APPLY WHAT YOU READ:
A – In the article about J.D. Vance's campaign email, what were his "three words for Walz"?
B – Duplicate the part of the article about J.D. Vance's campaign email that falls between "Vance and Walz, both" and "exhibit unadulterated partisanship.", inclusive.

TEXT EXCERPT:
※ ※ ※

Hours after it was reported that Democratic presidential nominee Kamala Harris had chosen Minnesota Governor Tim Walz as her running mate, Donald Trump‘s running mate J.D. Vance slammed Walz in a campaign email boldly entitled: “I will wipe the floor with Tim Walz.”
Inside the pitch, which was signed by Vance and sent by the Republican National Committee, Vance vowed that he and Trump “will save America” and that his pugilistic “three words for Walz” were the bravado-laden: “Bring. It. On.”
Using a populist rallying cry, Vance, a United States Senator running with a former President, claimed that the Harris-Vance ticket is backed by the “Deep State Machine.”
Vance also referred to the fundraising windfall that followed Harris’s ascension to the top of the Democratic ticket as $250 million of “dirty liberal cash.”
Vance and Walz, both Midwesterners, will likely have a Vice Presidential debate in the fall, when Vance’s assertion that he will “wipe the floor” with Walz will be tested.
Vance appears extra-motivated because of Walz’s viral success in portraying Vance and Trump — but especially Vance — as “weird.”
NOTE: Campaign emails practice a particularly heightened form of hyperbole. Their messaging targets a captive and receptive audience — people who have willingly signed up for the list — and so campaign emails tend to exhibit unadulterated partisanship.
“Give the people what they want” goes the old adage, and in the case of campaign emails, political boosters know their audience precisely and know specifically what they want to hear.
The result is often rhetoric that tends to be more combative and insular than the language trotted out in less targeted communications — just as the language of campaign rallies differs from the language of TV interviews. Campaign emails aren’t trying to lure swing voters; the emails are sent — by both parties — to feed the confirmation bias of the captured voter and secure a financial contribution.

※ ※ ※

INFORMATION PROVIDED:

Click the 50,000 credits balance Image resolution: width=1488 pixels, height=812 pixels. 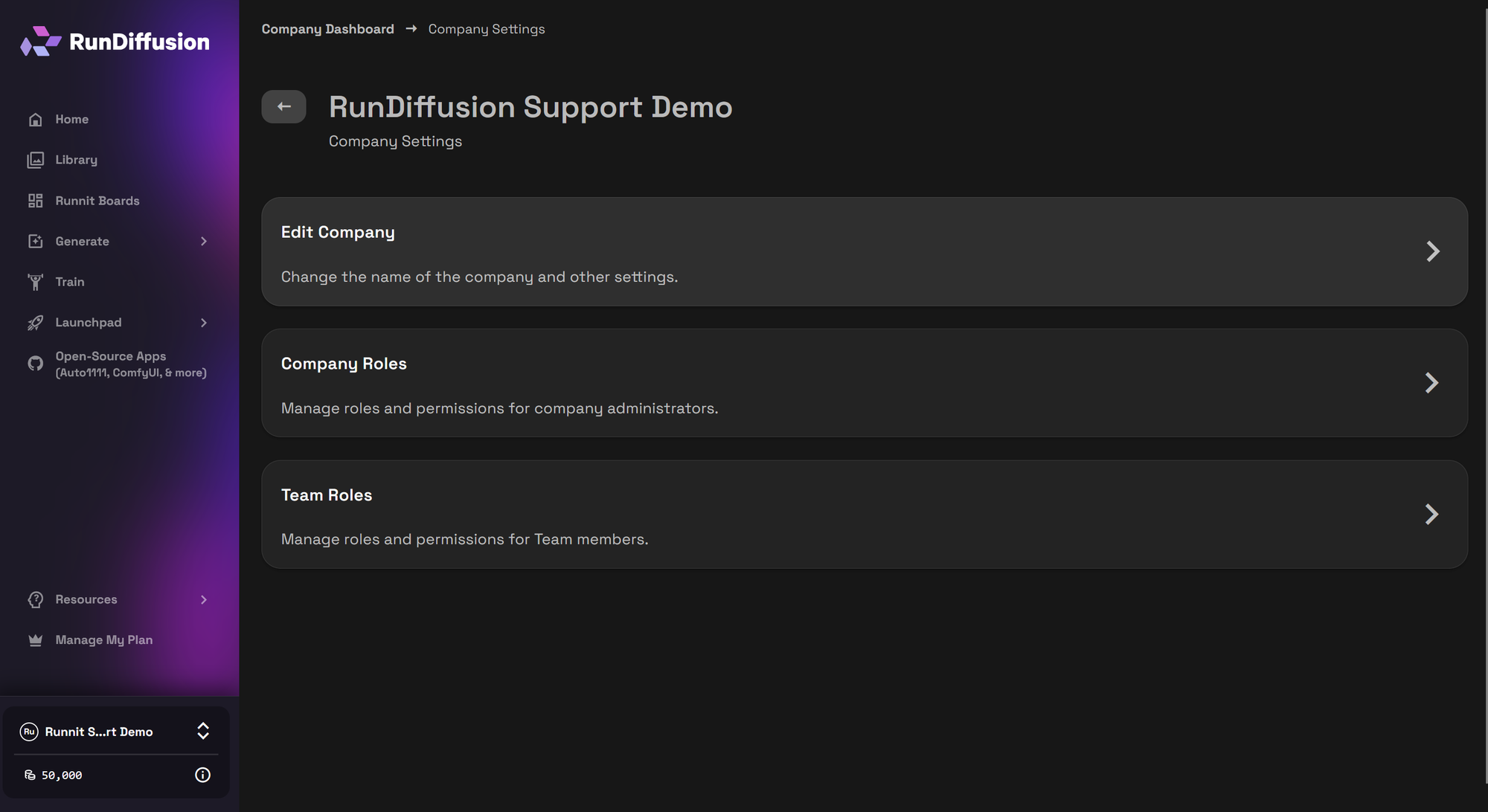[61, 775]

※ ※ ※

RESULTS OF THE EXERCISE:
A – "Bring. It. On."

B –
Vance and Walz, both Midwesterners, will likely have a Vice Presidential debate in the fall, when Vance’s assertion that he will “wipe the floor” with Walz will be tested.
Vance appears extra-motivated because of Walz’s viral success in portraying Vance and Trump — but especially Vance — as “weird.”
NOTE: Campaign emails practice a particularly heightened form of hyperbole. Their messaging targets a captive and receptive audience — people who have willingly signed up for the list — and so campaign emails tend to exhibit unadulterated partisanship.